Tuesday 22 January 2013

Lev Vygotsky




·         Born June 1896 to a Jewish family in Russia.
·         He was a social constructivist – believing that to a certain degree we create our own learning but our social environment has a large part to play on cognitive development.
·         He was heavily influenced by Marxist ideas.
·         He saw children as active organisers of their own knowledge who used sign systems (language, number) in a continuous interaction with the social world.
·         Talks about the ‘natural line’ of development which comes from within the child and dominates up until about two years old. Then the ‘cultural line’ of development kicks in which involves the use of sign systems.
·         For Vygotsky human thinking would be impossible without language and other sign systems
·         The zone of proximal development is the gap between what a child can do by independent problem solving and the level that might be achieved through problem solving (resolving cognitive conflict) with the support of an interested adult.

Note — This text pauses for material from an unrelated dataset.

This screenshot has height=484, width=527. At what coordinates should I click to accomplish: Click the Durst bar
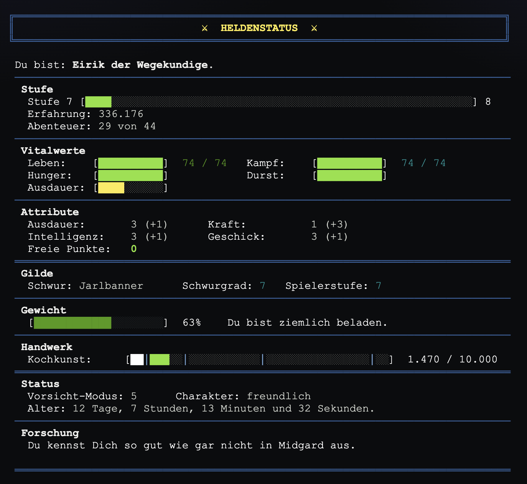click(349, 176)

·         Vygotsky attempted to chart the developmental course of language. He did not believe these stages to be prescriptive and rigid and acknowledged that some children may move backwards and forwards between stages. Problem novelty or difficulty can cause a child to regress to an earlier stage whereas experience will progress development.
·         Primitive stage.
·         Practical intelligence.
·         External symbolic stage.
·         Internalisation of symbolic tools.